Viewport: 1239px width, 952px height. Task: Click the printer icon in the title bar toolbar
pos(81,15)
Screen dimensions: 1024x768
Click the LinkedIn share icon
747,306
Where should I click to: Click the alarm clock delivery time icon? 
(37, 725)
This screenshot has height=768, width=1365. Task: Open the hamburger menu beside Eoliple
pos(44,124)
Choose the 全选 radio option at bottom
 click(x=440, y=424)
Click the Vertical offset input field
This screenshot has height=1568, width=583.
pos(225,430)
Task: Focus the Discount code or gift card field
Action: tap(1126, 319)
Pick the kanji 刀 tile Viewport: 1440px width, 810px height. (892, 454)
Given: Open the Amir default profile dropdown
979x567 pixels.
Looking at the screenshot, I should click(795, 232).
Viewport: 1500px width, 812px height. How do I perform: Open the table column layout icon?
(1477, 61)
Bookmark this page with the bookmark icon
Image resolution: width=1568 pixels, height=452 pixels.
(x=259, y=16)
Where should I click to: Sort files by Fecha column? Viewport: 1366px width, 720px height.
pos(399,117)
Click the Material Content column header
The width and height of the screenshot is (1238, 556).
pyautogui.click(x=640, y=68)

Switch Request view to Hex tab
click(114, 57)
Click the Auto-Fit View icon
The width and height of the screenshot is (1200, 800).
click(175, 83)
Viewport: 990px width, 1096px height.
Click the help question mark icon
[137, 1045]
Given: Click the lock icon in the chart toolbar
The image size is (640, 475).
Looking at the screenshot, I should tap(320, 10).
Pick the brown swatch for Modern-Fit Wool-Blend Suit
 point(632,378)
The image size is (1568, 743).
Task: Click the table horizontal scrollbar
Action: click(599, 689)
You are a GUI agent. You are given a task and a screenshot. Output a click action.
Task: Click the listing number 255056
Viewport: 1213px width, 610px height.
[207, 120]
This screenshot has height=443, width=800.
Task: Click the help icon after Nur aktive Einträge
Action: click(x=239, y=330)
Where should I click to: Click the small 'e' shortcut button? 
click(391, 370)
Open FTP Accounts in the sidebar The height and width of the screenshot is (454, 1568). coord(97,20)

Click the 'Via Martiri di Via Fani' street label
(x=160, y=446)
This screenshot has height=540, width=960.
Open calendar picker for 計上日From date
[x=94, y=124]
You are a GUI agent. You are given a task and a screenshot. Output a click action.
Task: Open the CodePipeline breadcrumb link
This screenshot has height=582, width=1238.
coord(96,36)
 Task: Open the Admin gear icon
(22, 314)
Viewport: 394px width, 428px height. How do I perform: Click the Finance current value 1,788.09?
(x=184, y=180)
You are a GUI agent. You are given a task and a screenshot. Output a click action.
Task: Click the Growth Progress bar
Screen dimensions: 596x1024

**Task to carry out**
Starting from the line that contains "Click the 'Via", give again every line to the last line of the data, exactly. Include nothing else.

**Exercise response**
Click the 'Via Martiri di Via Fani' street label
(x=160, y=446)
This screenshot has height=540, width=960.
Open calendar picker for 計上日From date
[x=94, y=124]
You are a GUI agent. You are given a task and a screenshot. Output a click action.
Task: Open the CodePipeline breadcrumb link
This screenshot has height=582, width=1238.
coord(96,36)
 Task: Open the Admin gear icon
(22, 314)
Viewport: 394px width, 428px height. How do I perform: Click the Finance current value 1,788.09?
(x=184, y=180)
You are a GUI agent. You are given a task and a screenshot. Output a click action.
Task: Click the Growth Progress bar
Screen dimensions: 596x1024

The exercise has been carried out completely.